### How to complete this task
From the line that includes "Instruction: Open more" to the last line of the records that follow, copy every line exactly and nothing more, omitting pictures.

^^^^^^^^^^^^^^^^

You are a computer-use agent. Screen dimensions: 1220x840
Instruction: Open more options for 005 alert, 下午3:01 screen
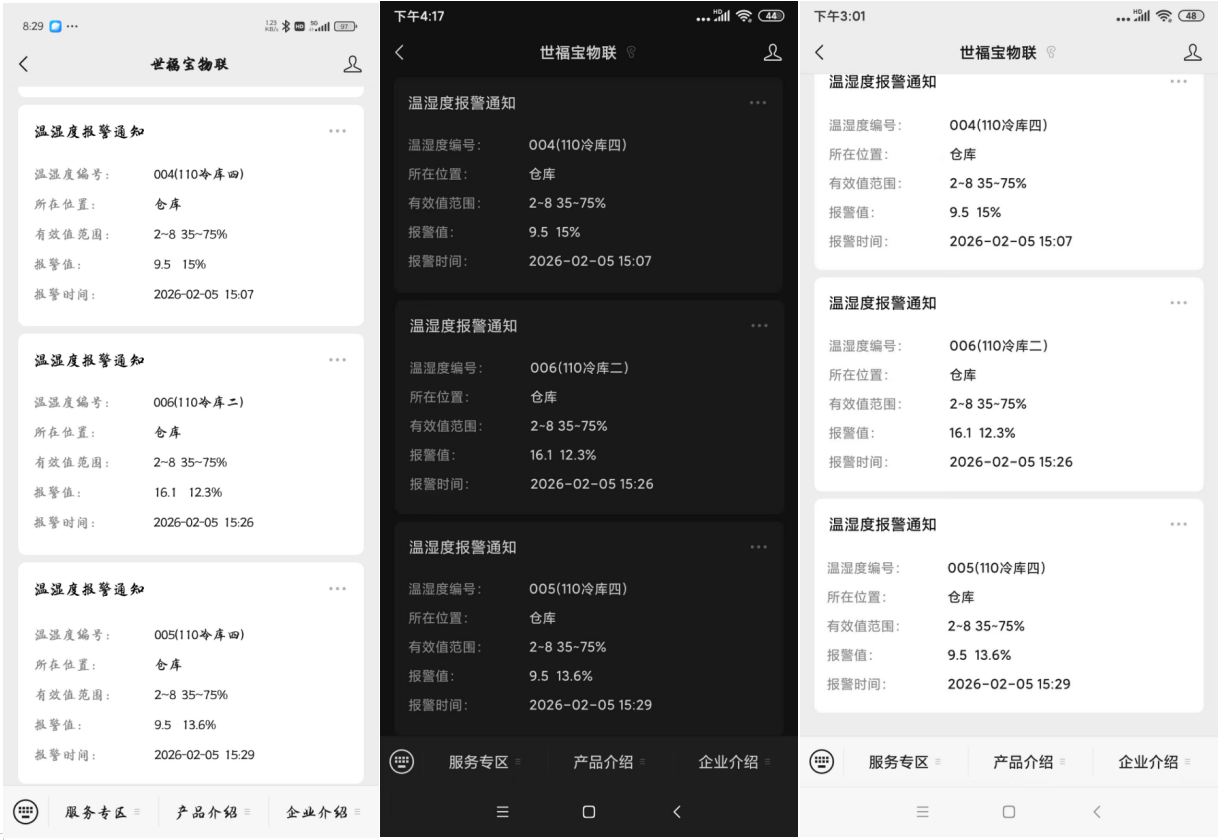(x=1178, y=524)
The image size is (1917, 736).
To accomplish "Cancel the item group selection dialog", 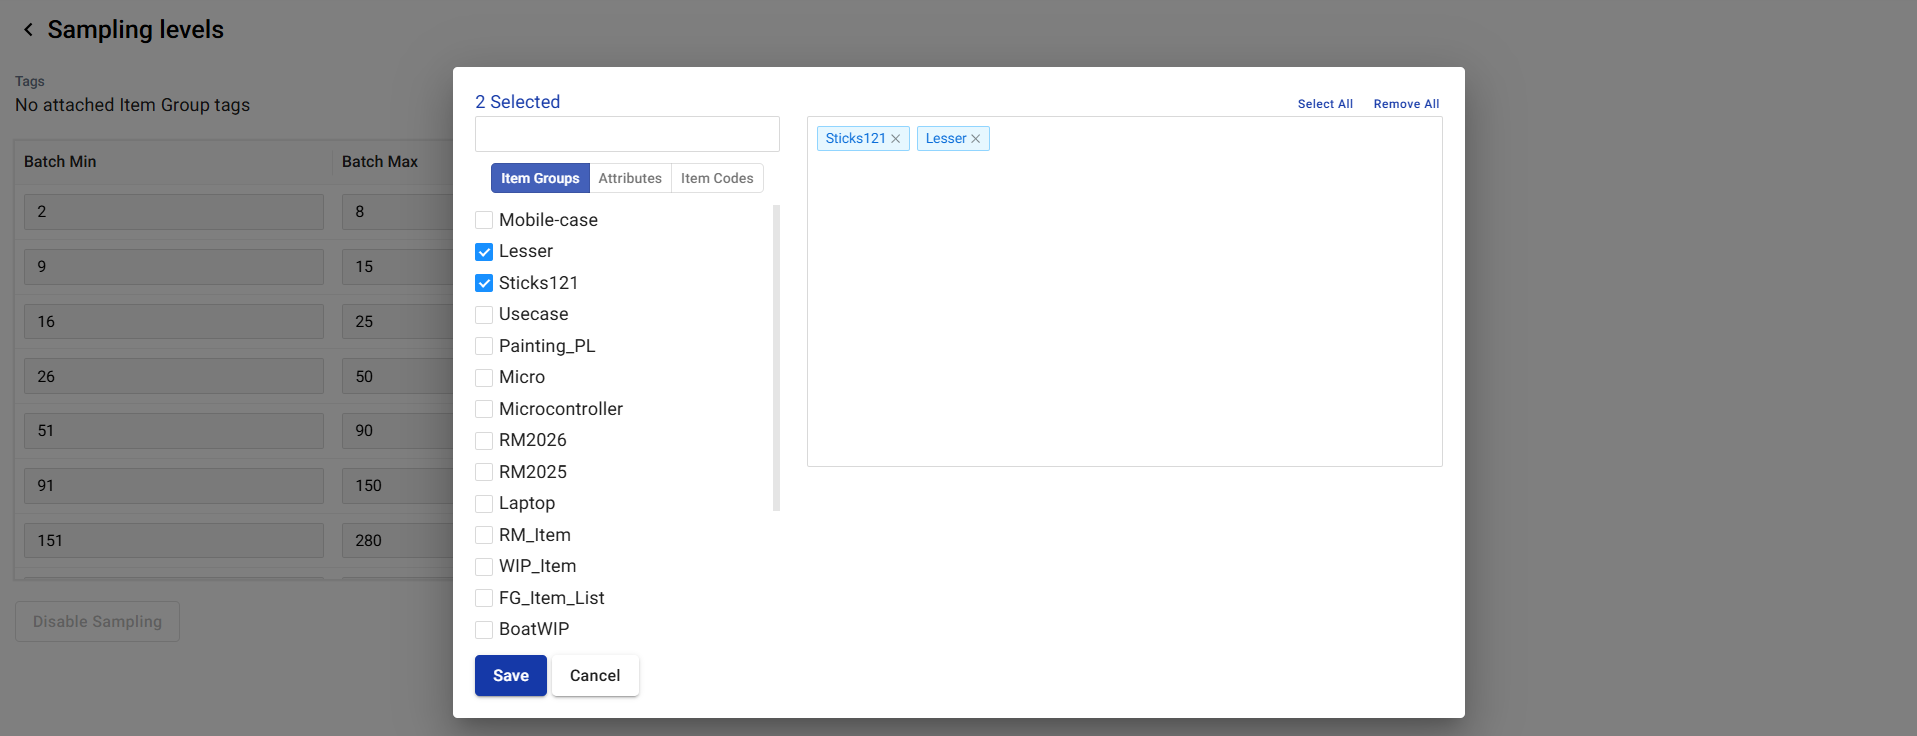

^^^^^^^^^^^^^^^^

### Solution below
Instruction: Open more options for 005 alert, 下午3:01 screen
(x=1178, y=524)
The image size is (1917, 736).
To accomplish "Cancel the item group selection dialog", 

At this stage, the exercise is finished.